So, I have finally decided to go ahead and pour my soul out on paper--well, on a computer screen, anyways.
See, I need to write. Notice, I didn't say I want to be a writer. Any sane person would tell you they would never want to be a writer, constantly having ideas battling in your head, trying desperately to get out. No, that can make you crazy, and with all that is going on in my life right now, I don't need anything else to make me crazy.
Yes, writing makes me crazy. I guess I should just go ahead and admit it. I feel crazy saying I'm writing a story (novel doesn't seem to be in my vocabulary when I'm talking about my own writing), and I get all flustered when people ask me what it is that I'm writing. Now, when people ask me, I guess I can finally just say, "Go look for yourself..." If I'm going to write, I need to work on that whole "hermit" persona, right? :)
So, the first step of my journey has taken about five years now, but I can finally say that I'm (getting close to being) finished. My next baby step is to open my soul up by putting my writing out where it can be read by complete strangers, people who haven't known me for years and aren't just going to tell me that they love everything.

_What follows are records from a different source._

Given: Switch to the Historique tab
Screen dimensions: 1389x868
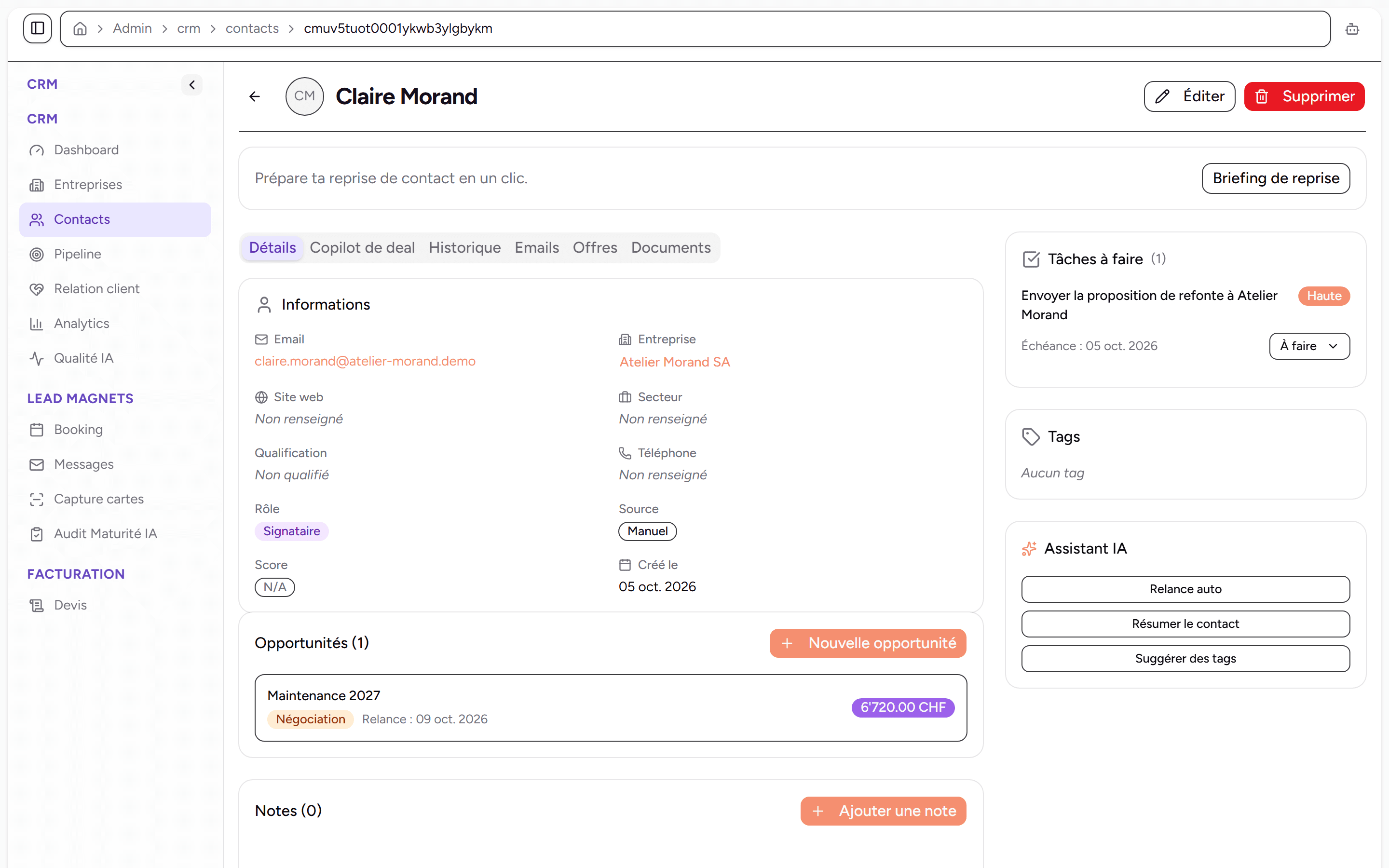Looking at the screenshot, I should click(464, 247).
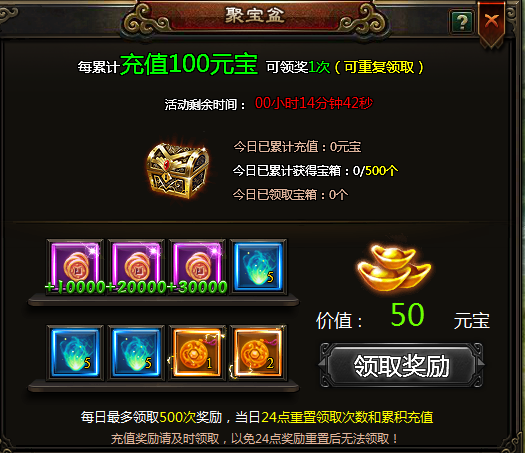Click the green question mark help icon
This screenshot has width=525, height=453.
(462, 22)
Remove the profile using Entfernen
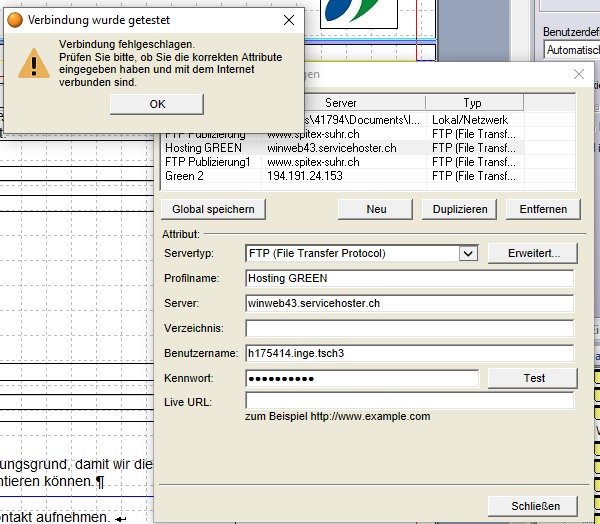 click(543, 209)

I know, I know--somebody is reading this saying, "But I really did like it!" This may be twisted logic, but before I can believe somebody telling me that they like my story ( <---there's that word again), I need to hear how horrible somebody else thinks it is. All that said, let's move on...
Though I'm still moving through the first step, I have gone ahead and started the second. I've been searching for an agent, and I think I've found the first one I'm going to contact once my writing is finished. Yes, I said first--I'm under no impression that this will be an easy journey, and I imagine I will have to go through many disappointing rejections before I find someone who believes in me and can see the promise in the story I'm writing. On that note, though, if you happen to know an agent who would just love to work with me, I'm all for skipping that whole "disappointment" step! :) All that said, you have to start somewhere, and I'm starting here.
I'm off on this journey, and you are more than welcome to come along with me--holding my hand or shoving me along, whichever you feel is needed!